I had suggested the possibility that, if there was a series of micro-blogs, whether they are a Twitter length or whether they are longer, we are in a position where we can really rebroadcast that and also try to generate responses from the circle that participated. That's my entry. Thank you so much.
Lindsay Cummings: This is Lindsay Cummings speaking for those of you who can't see me. I, too, appreciated the range. Not just the range of media, writing, images, videos, all of which was very helpful, but the range of perspectives. Different kinds of scholars, artists. I loved hearing from the actresses. That was wonderful.
And I'm interested in what you're saying about students. I'm going to be, when we read the play, which I think is next week on our syllabus, going to have my students … I don't think I'll have them read the whole blog series because we're at the point in the semester where that won't happen, but I think I'm going to ask them to … assign different pieces to different students so that they become more engaged in reporting back.
Then, after we see the show, or the small group of us who's going to see the show, I'm hoping that they can write some sort of response. Maybe I can use that response to move into what you're talking about, so I'm glad to hear that you're thinking along those lines.
Jan Cohen-Cruz: I enjoyed the blog. I enjoyed the rhythm of the blog, the different perspectives. Lindsay, I really enjoyed your reflecting on the idea of empathy. For me, that's every bit as interesting as an artist's perspective on playing the part, and the artist's perspective is every [laughs] bit as interesting as the empathy.
For me, a little unlike you, Arnaldo, I don't put the artist first. I put anybody who's investing in a project horizontally and, to me, scholars are right – scholars who invest – are right there with the artists.
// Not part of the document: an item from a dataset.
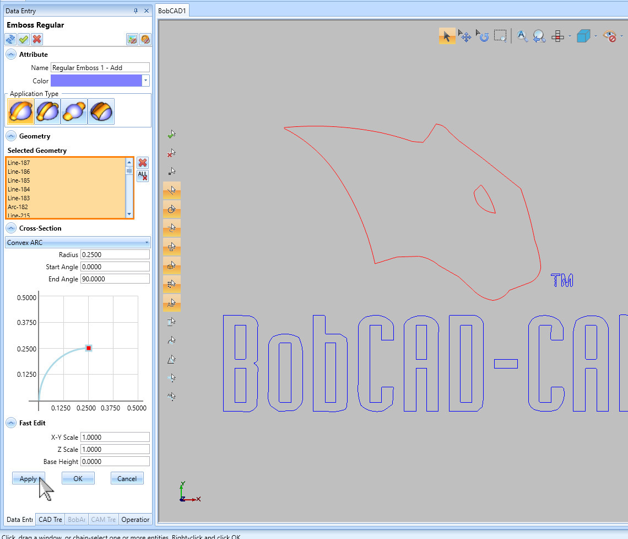This screenshot has width=628, height=539.
Task: Cancel entry with the red X icon
Action: pyautogui.click(x=36, y=39)
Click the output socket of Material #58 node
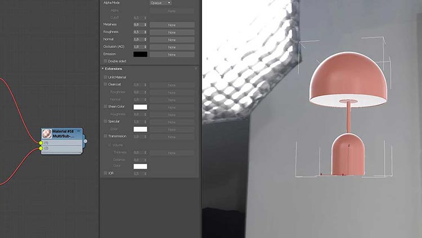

Of course, I understand the difference of people who are spending all this time actually making the piece, but my sense is that Maribel has had that relationship as a scholar to the work. She's made a multi-year investment. I really love breakind those down, and I think the project is really doing that, and I just want to affirm that.
Stephanie, I loved you writing about those under-utilized resources, the companies. And, Ben, I'm actually going to borrow your framing of the – you were quoting Dudley, the positive and negative collaboration, which I hadn't … I've heard a lot of Dudley's work, and I've spoken to him a lot over the years. I never heard him use those terms.
I like the ideas. My only problem with it is there is a pejorative connotation to the word "negative," and there, obviously … I've been very influenced by Boal and, as much as I appreciate the approach of affirming all the positive assets of a group, I don't think there's anything wrong with affirming where we're struggling together, although we struggle around different issues. So, I don't really like the notion of positive – I like the idea, but I don't like the language of positive and negative. But I do like the idea, and I think that's a very interesting thing for students to hear before they'd see the piece.
Jan Cohen-Cruz: Because I joined the Scholars Cohort kind of late, my syllabus was already done, so I'm not assigning any blog. I'm not assigning the reading of the play. They all have to see the play, and $15 tickets make that possible, so thank you. I've got 50 SU students who I'm not closely aligned with, but they're all going to see the show, and it was exciting to me that this conservatory group that they were doing a show and they could see it. Then, if they want follow-up, I'll send them to the blog.
So, to me, the online component – the last thing I'll say – is it continues the problem that I see with digital documentation and communication, which is there's so much of it and, yet, this conversation I signed up for right away because I'd get to at least see you guys' little photos. I'd get to hear your voices. that feeds me. It's a conversation. I don't get that digitally. I get information; that's good.
But I think there continues to be a real problem in … I don't think people always recognize the limits of the digital. It's great what it does, but it doesn't replace [laughs] things like this, so I love when there are combinations of things like this. Let me put it that way. Thanks.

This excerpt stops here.